▶ _Activity_:
Could you restate every record below word for word?

###

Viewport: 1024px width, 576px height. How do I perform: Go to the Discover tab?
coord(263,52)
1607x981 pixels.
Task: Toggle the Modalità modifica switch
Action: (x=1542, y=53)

###

▶ _Solution to this problem_:
Viewport: 1024px width, 576px height. How do I perform: Go to the Discover tab?
coord(263,52)
1607x981 pixels.
Task: Toggle the Modalità modifica switch
Action: (x=1542, y=53)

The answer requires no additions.